PROMPT →
Starting at the line containing "Click the 19 contour label on the map" and ending after the line containing "Instruction: Click the word 'students?'", reproduce the data word for word, leaving out the pictures.

DATASET ENTRIES →
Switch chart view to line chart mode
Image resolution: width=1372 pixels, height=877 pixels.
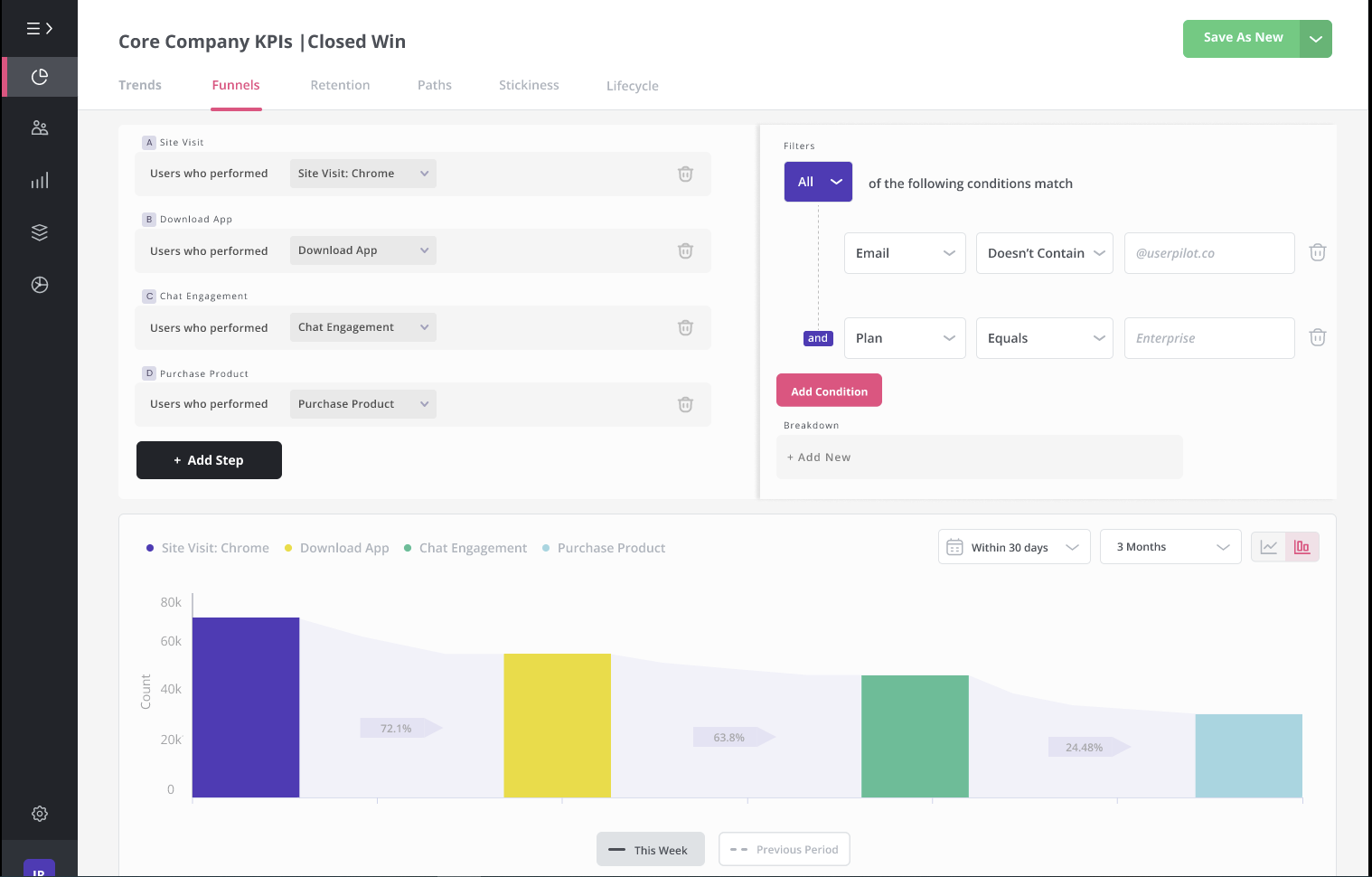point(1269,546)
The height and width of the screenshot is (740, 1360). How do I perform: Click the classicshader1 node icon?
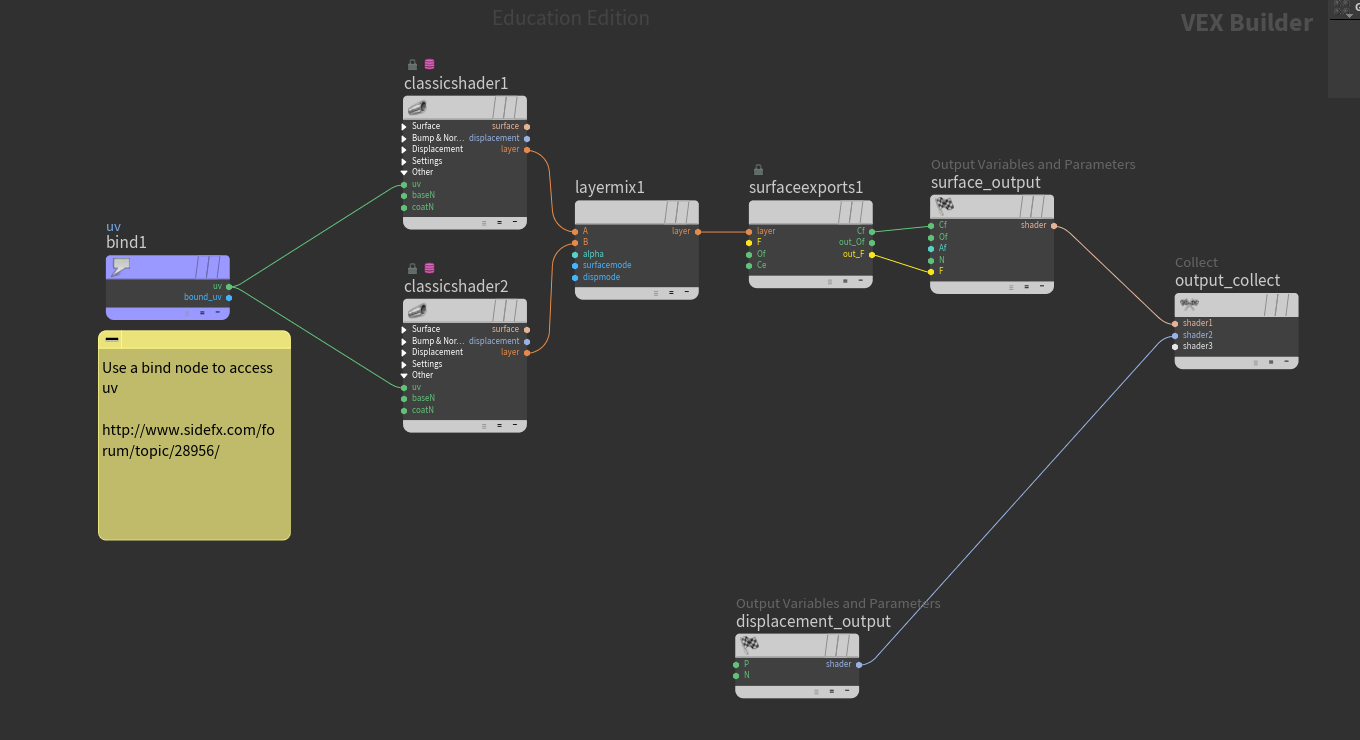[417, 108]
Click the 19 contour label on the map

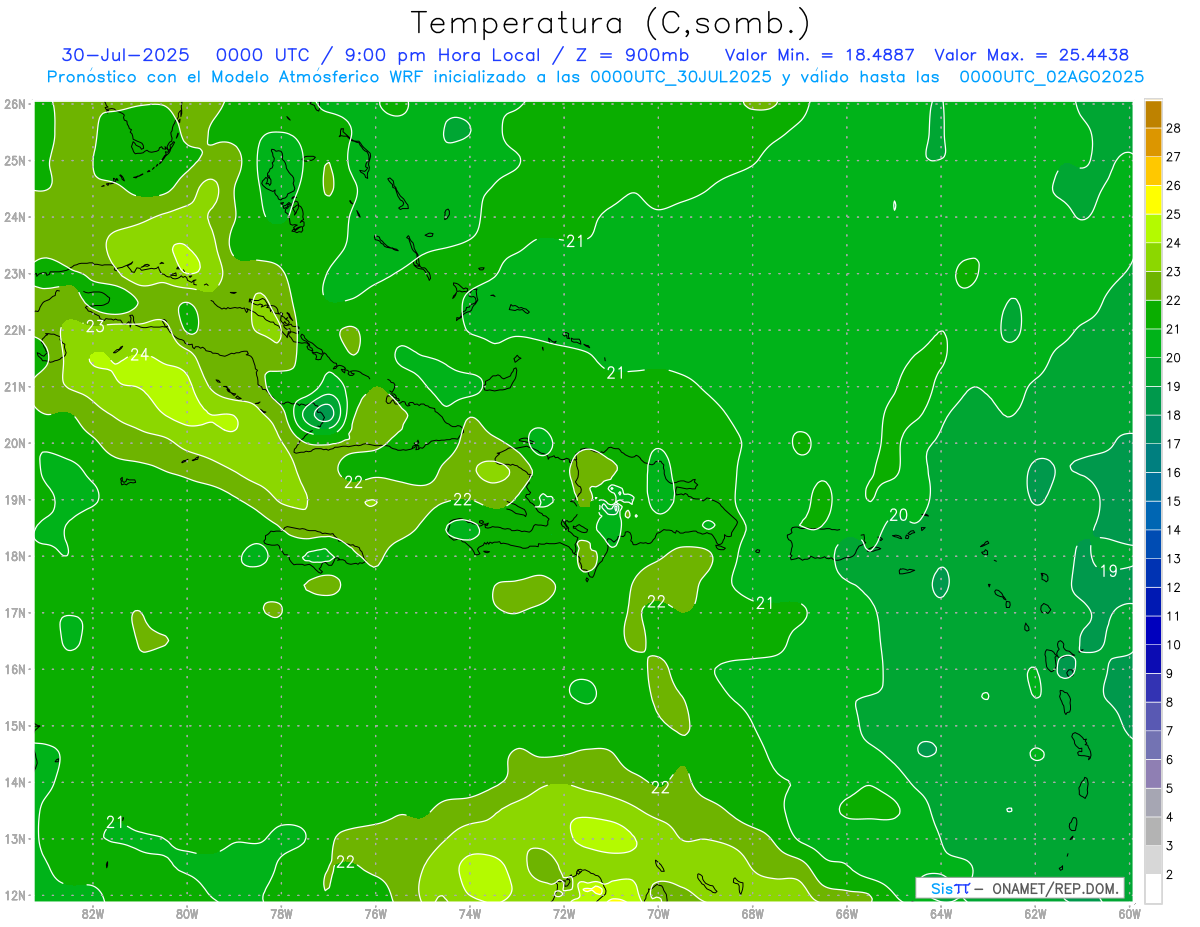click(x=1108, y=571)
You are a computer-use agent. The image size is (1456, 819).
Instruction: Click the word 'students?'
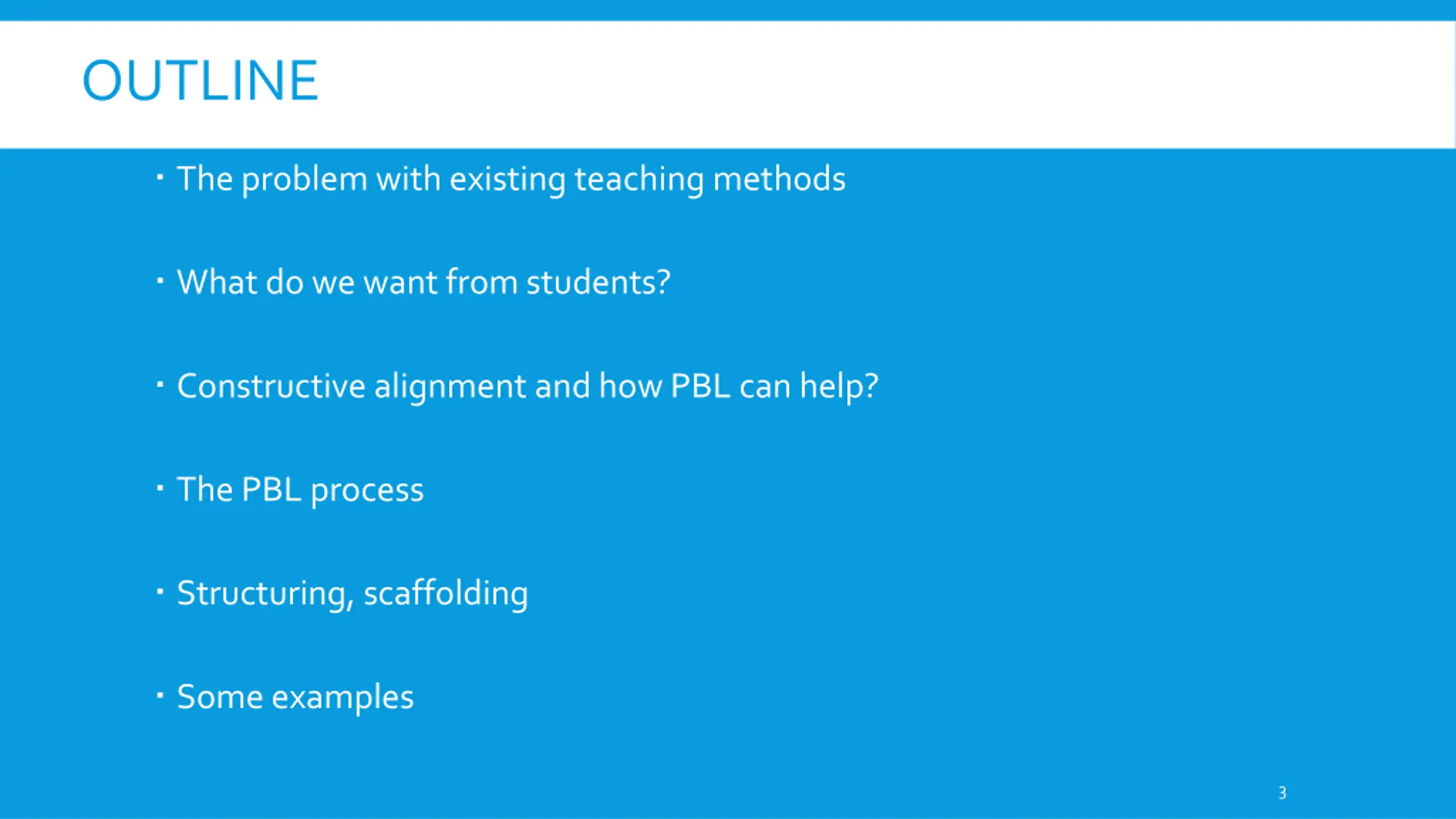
* * *
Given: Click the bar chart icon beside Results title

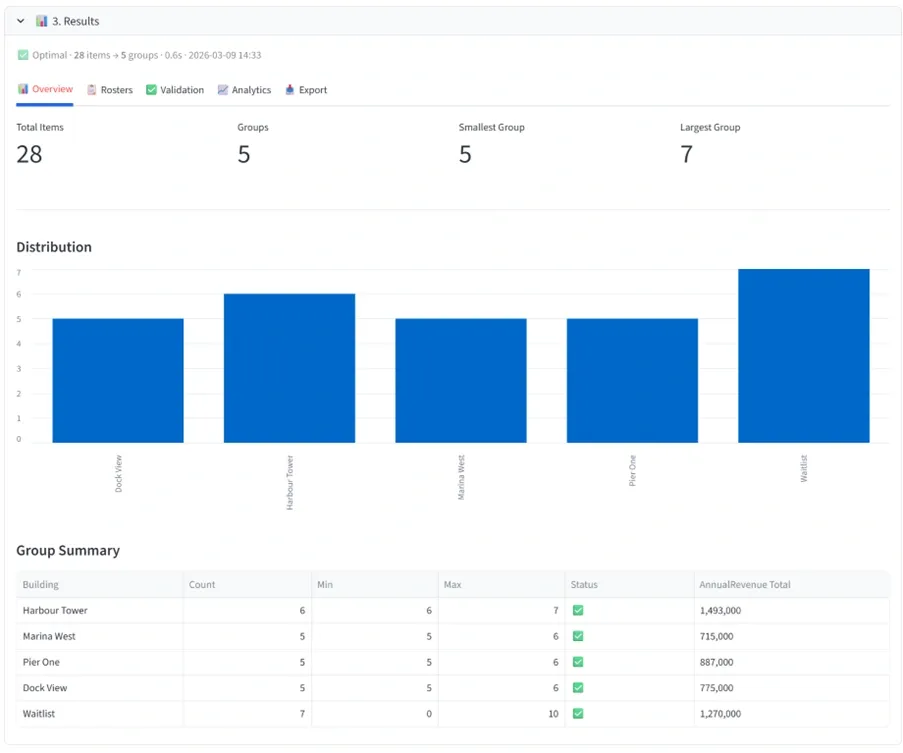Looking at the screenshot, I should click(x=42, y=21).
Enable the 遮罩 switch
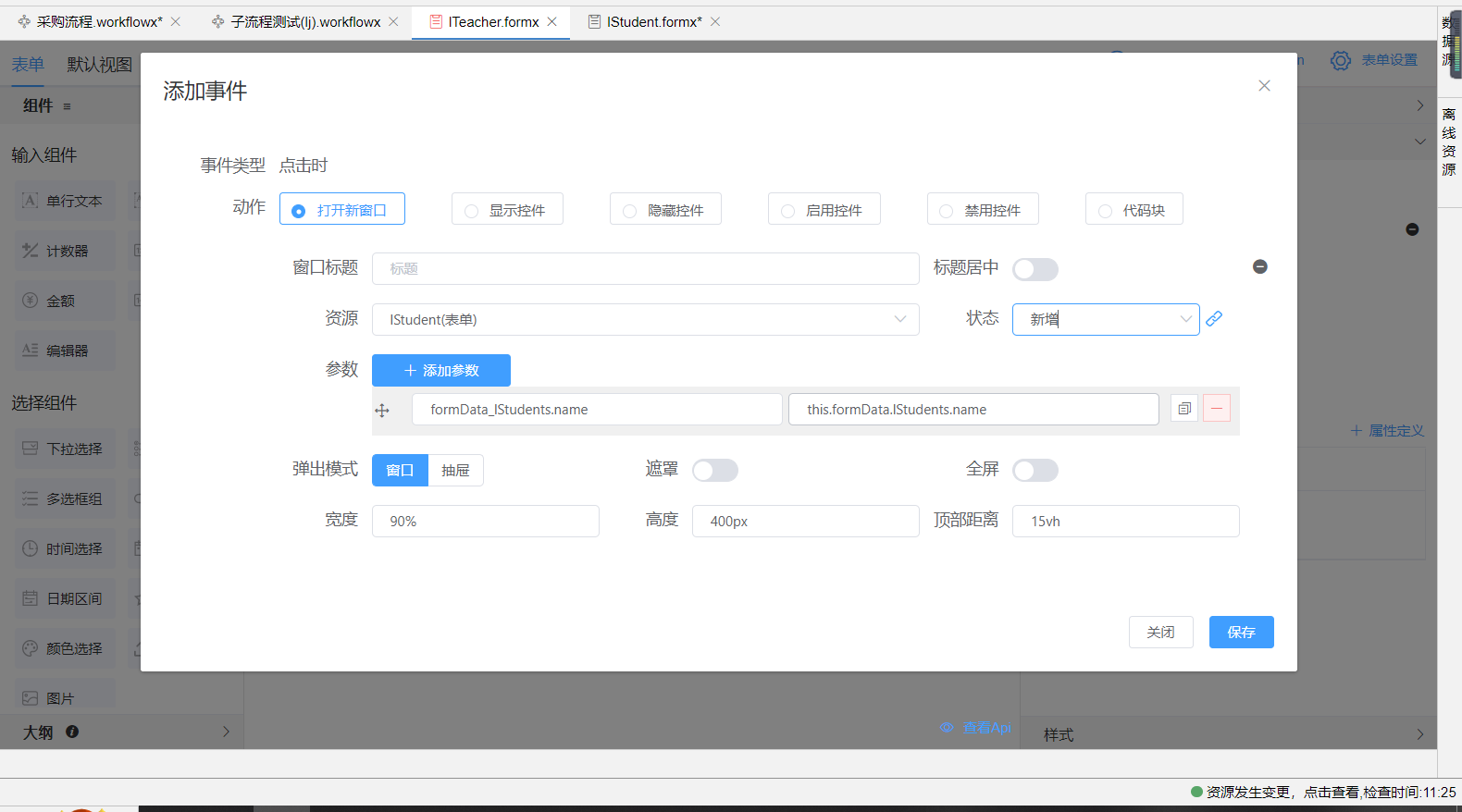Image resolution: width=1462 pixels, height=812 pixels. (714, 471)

SOLVED PROBLEM →
Click the 19 contour label on the map

click(x=1108, y=571)
You are a computer-use agent. The image size is (1456, 819).
Instruction: Click the word 'students?'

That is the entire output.